April 3, 2018
‘In (an) effort to address the ongoing concerns about the future of the library, Dean Doug Dempster released a statement to the community, announcing his intention to form two Task Forces: one to explore and evaluate alternatives to having the Fine Arts collection concentrated on the 5th floor of the Doty Fine Arts Building, and another to consider the space needs of new programs and to assess space use in the college. The Dean, “with advice from the Vice Provost and Director of the Libraries and the department chairs of the College, named an 8-member task force to study usage of the Fine Arts Library collection and evaluate a range of possibilities for housing and managing the collection currently concentrated on the fifth floor of the Doty Fine Arts Building.”
The Task Force was given three charges:
• Clarify trends in the management of and accessibility to library materials, especially fine arts libraries, as well as trends in the redesign of library facilities housing academic and research collections.
• Provide data on the size and circulation of the Fine Arts Library collection, as well as information about projected use of the library spaces.
• Identify a range of scenarios for providing access to the materials currently housed on the 5th floor of the Fine Arts Library—including continuing the present configuration—and articulate the merits and demerits of those scenarios.
In a memo to the chair of the task force, the Dean laid out the following expectations:
• The college expects the best and most complete collection affordable—in all relevant media— that serves the research, teaching, and learning needs of our faculty, students, and community.
• We wish for library materials to be readily, rapidly, and reliably accessible with liberal hours.
• While we understand that no existing space is large enough to house the entire collection, our community puts a high value on having collections that can be accessed in “open stacks.”

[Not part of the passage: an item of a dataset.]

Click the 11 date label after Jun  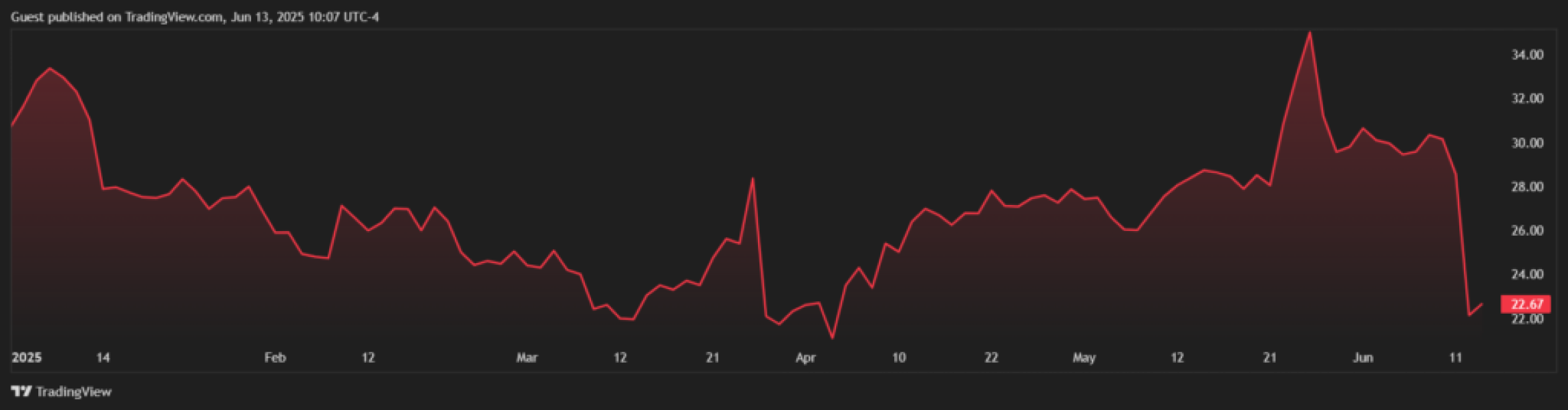tap(1456, 357)
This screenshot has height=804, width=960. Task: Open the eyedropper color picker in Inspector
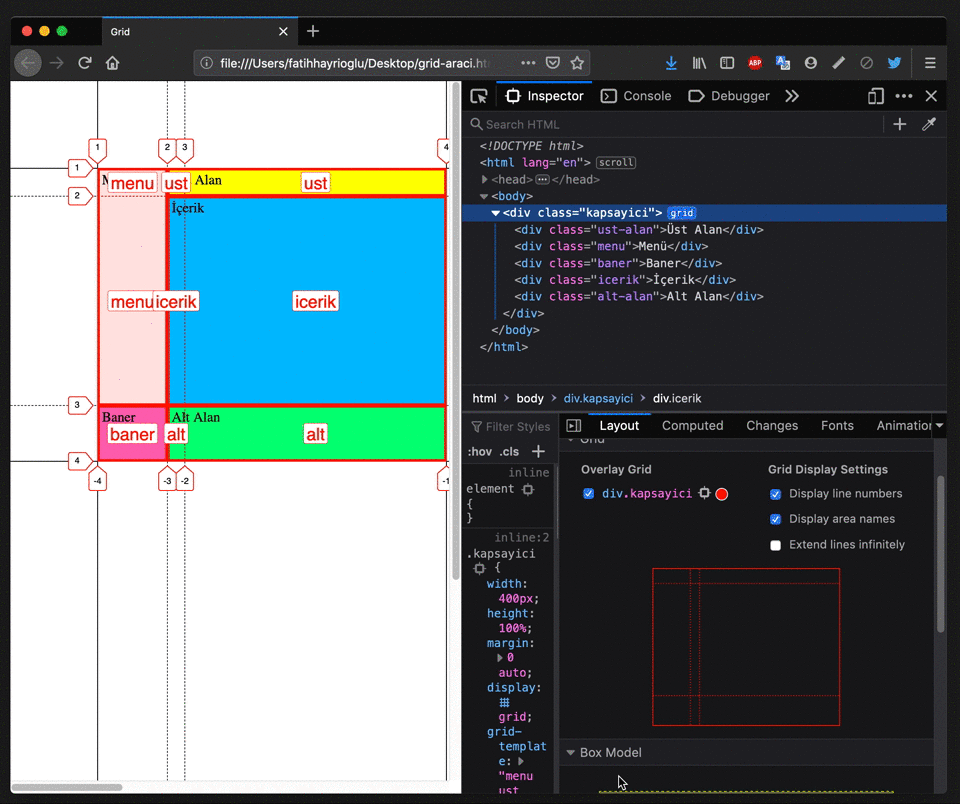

• Quiet study space, strong technology support, and access to librarians with discipline-specific expertise are also strongly desired. Furthermore, the Dean stated that the Task Force’s role was not to make a decision, or even recommendations, about the disposition of the FAL collection, but rather to “outline a range of feasible scenarios—and the merits and demerits of those options—for ensuring continued, ready access to a continually growing, well preserved collection.” The Task Force met weekly beginning in January 2018 and completed work on March 30, 2018.’